EXTRACT PROVIDED
** begin **

# We were misled and duped about this house....



## Colleen (Mar 9, 2022)

As many of you remember, we sold our house in AZ within 27 hours of it being listed and we were unprepared to buy another house 2300 miles away because of such low (or no) inventory. That was on Dec. 17th and the buyers were kind enough to give us 60 days instead of the normal 30 days for closing. We thought for sure we'd find a house within that time limit that would suit our needs. Wrong!

We did find several homes and had the usual inspections done, etc., but each time, there were issues we did not want to be stuck doing and having more money coming out of our pocket. Simple things that needed fixed were not a concern but when inspections revealed roof or foundation or damp, wet basements, we backed away and looked for something else. This happened 6 times.

We were getting nervous because time was running out. Then this house was listed in an area that we liked and knew, so I contacted an agency to get a relocation specialist to help us. The agent we were shoved off on had no clue how to handle a relocation. He didn't even know how to do e-signing or how to wire transfer. We should have pulled the plug on him right then but we're too soft hearted (and too soft-headed, apparently), so we did his job for him. We requested he go to the house and do a video walk-through so we could see things more clearly. He didn't know how and wouldn't go. We asked him to have someone in the agency help him. He refused to learn. He said, "I'm 70 years old and I've been doing real estate sales for over 40 years. I used to write up contracts on the hood of a car." I told him...that was then, this is now.

It was a struggle to get him to do anything and I was so stressed with so many other problems that needed to be taken care of, I didn't fight him. We had no idea, other than the Disclosure (which was "incomplete" and misleading), what this house needed or looked like.

The executrix was the deceased's daughter, who was a realtor and lived in AZ. She hadn't been back until his funeral last September. She knew what the issues were with this house and was not going to make any repairs or come down on the price. We were so desperate at that point, we bought it for full price and no inspection. That was another HUGE mistake on our part. We were so diligent with other houses we always spent the money for an inspection. We learned an expensive lesson.

Now, we're stuck with a house that needs a lot of work. We also wanted a ranch because we're getting up there (81/75) and stairs are not our friend. This house is a tri-level....stairs every where. We can't re-list it because we'd lose too much money. Our only option at this point, is to make upgrades (nominally...nothing fancy) and see what happens in a year or so.

If we had to do it over again, we'd get a different agent to start with.


----------



## Jace (Mar 9, 2022)

O M G, what "a lesson"..really makes one wonder how such dealings could transpire without those "not doing their jobs" have no consequences.

** end **

DATA EXTRACT
** begin **

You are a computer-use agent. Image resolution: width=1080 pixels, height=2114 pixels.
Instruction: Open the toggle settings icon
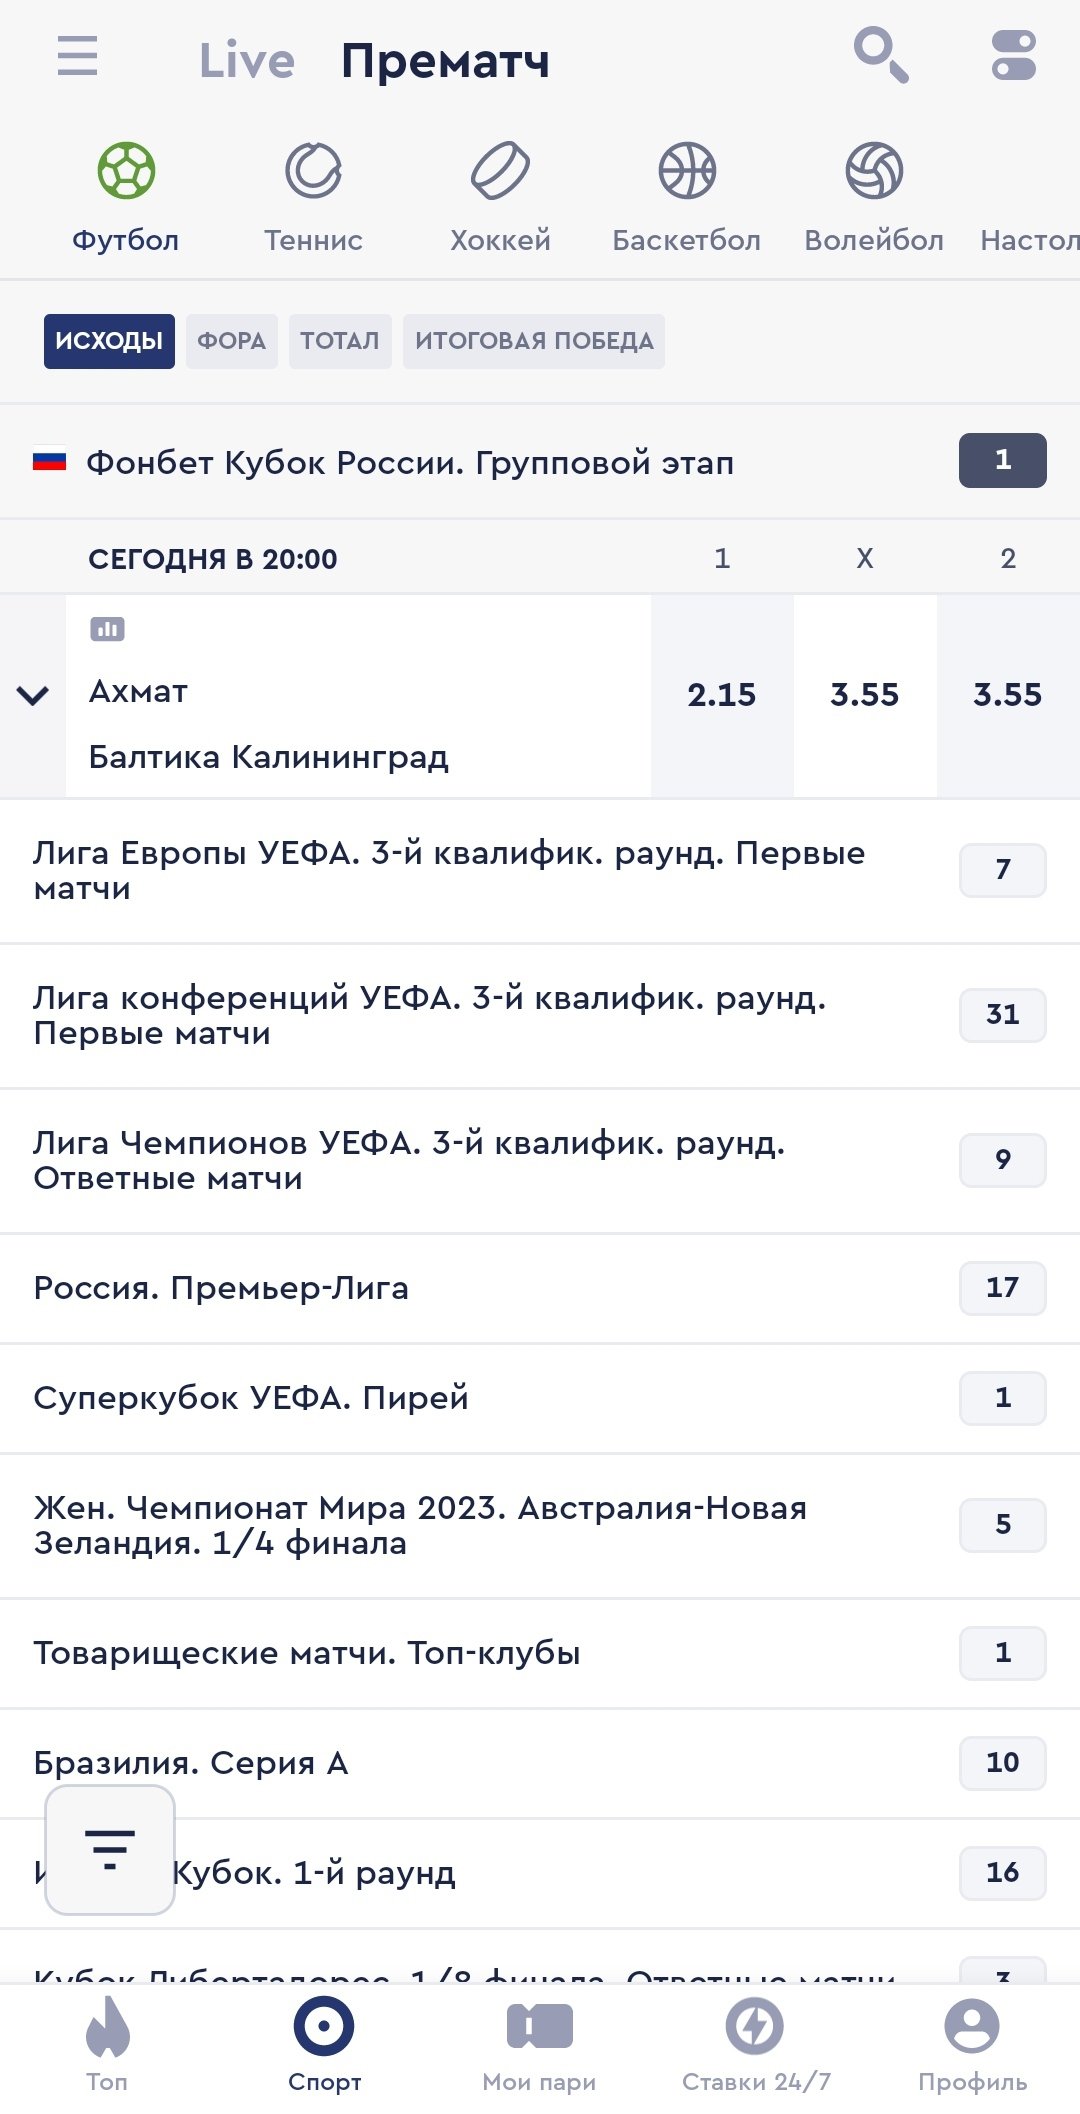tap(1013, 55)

** end **

EXERCISE INSTRUCTIONS
1. From the forum thread about the house purchase, list every problem that inspections revealed and that caused the couple to back away from a home.
2. Duplicate a passage of the forum thread about the house purchase, beginning at the words "It was a struggle" and stopping after the words "an expensive lesson.".

ANSWERS FOR THE TASKS
1.
- Roof problems
- Foundation problems
- Damp, wet basements

2.
It was a struggle to get him to do anything and I was so stressed with so many other problems that needed to be taken care of, I didn't fight him. We had no idea, other than the Disclosure (which was "incomplete" and misleading), what this house needed or looked like.

The executrix was the deceased's daughter, who was a realtor and lived in AZ. She hadn't been back until his funeral last September. She knew what the issues were with this house and was not going to make any repairs or come down on the price. We were so desperate at that point, we bought it for full price and no inspection. That was another HUGE mistake on our part. We were so diligent with other houses we always spent the money for an inspection. We learned an expensive lesson.